**AIM OF THE EXERCISE:** Show every line of the data below that contains the string "width". Case counts, so match only that exact capitalization.

**DATA:**
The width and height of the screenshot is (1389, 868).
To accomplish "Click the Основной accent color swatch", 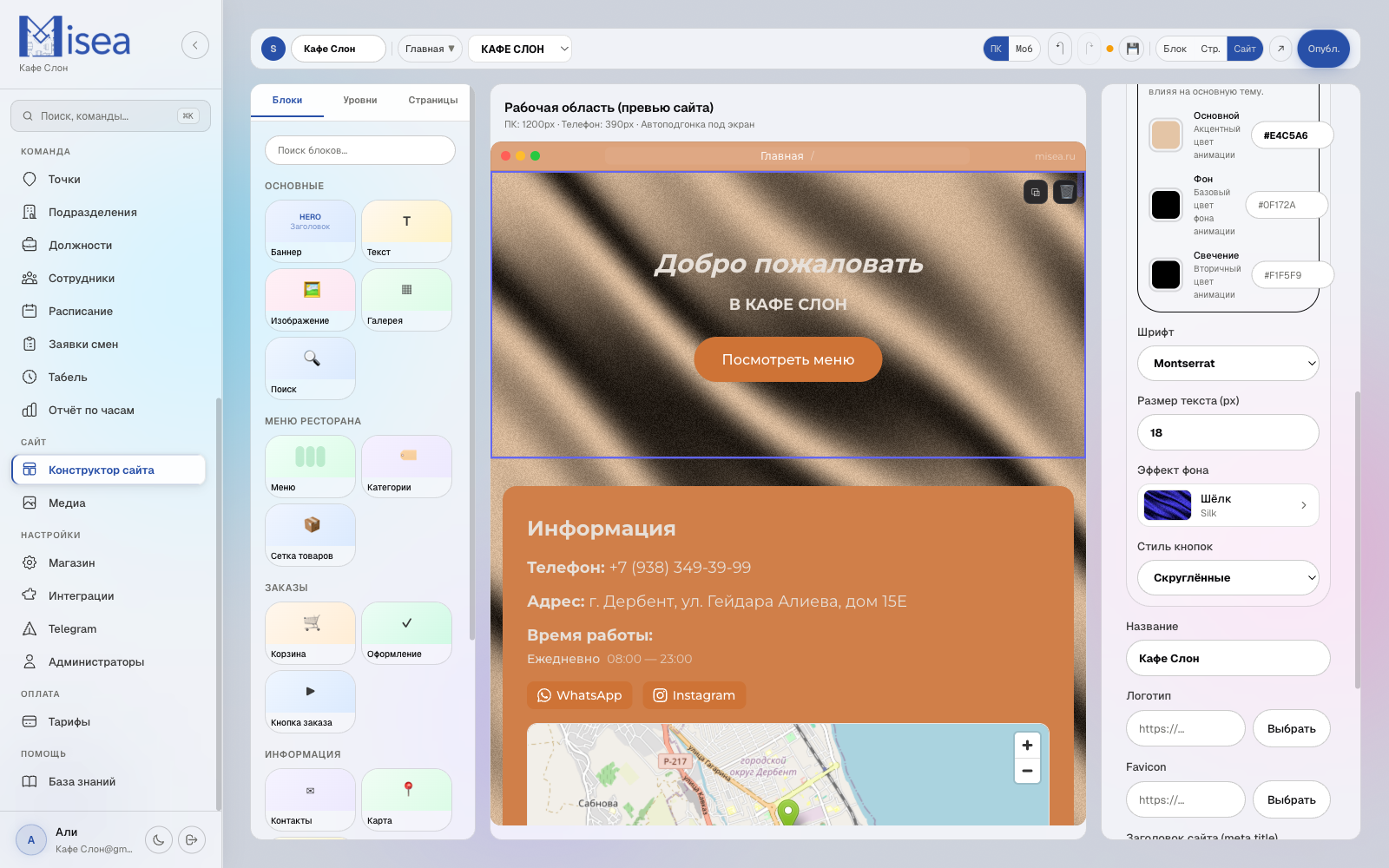I will [1166, 135].
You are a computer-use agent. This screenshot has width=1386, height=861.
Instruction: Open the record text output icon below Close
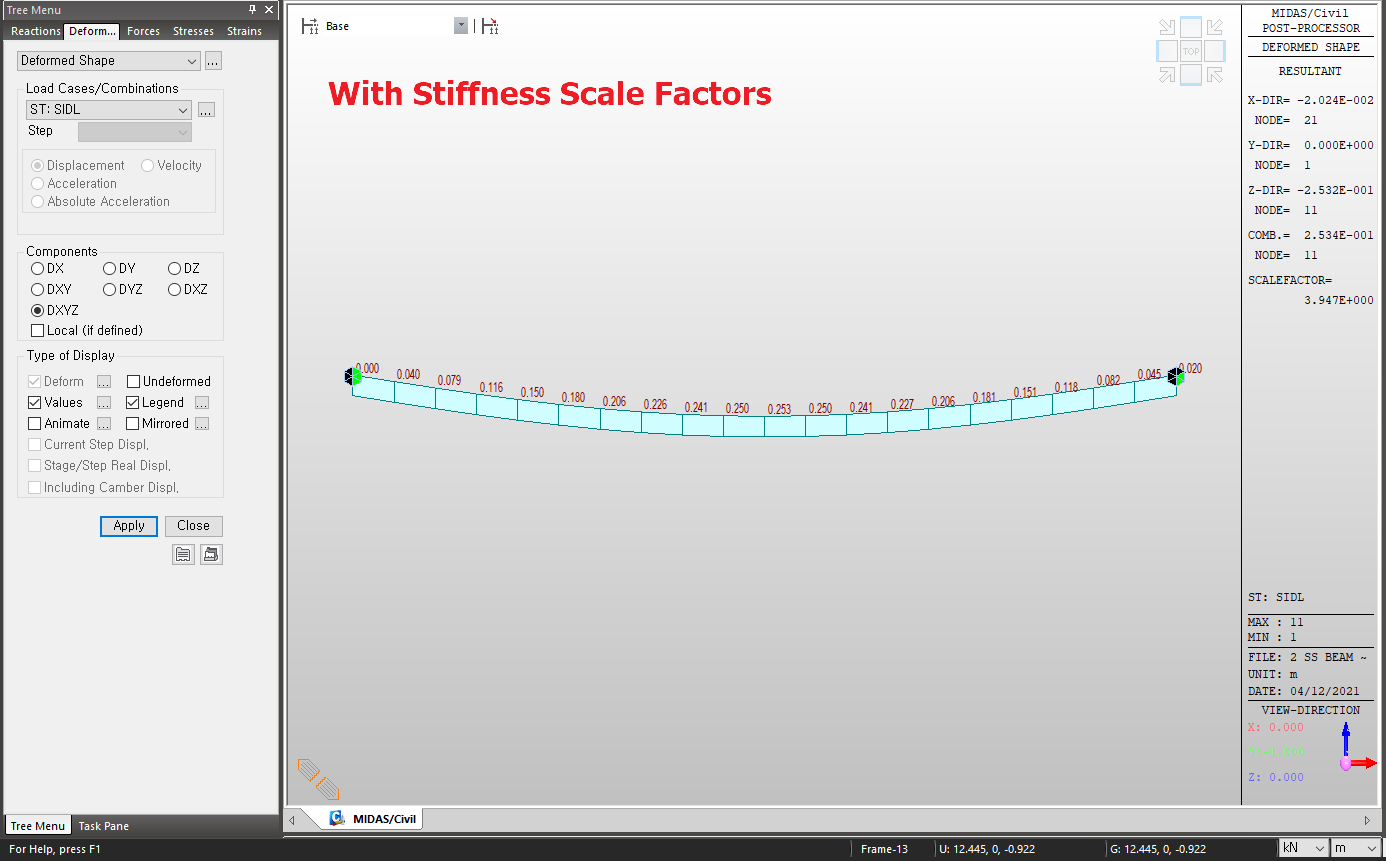click(183, 553)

**SOLVED PROBLEM:**
The width and height of the screenshot is (1389, 868).
You are a computer-use agent. This screenshot has width=1386, height=861.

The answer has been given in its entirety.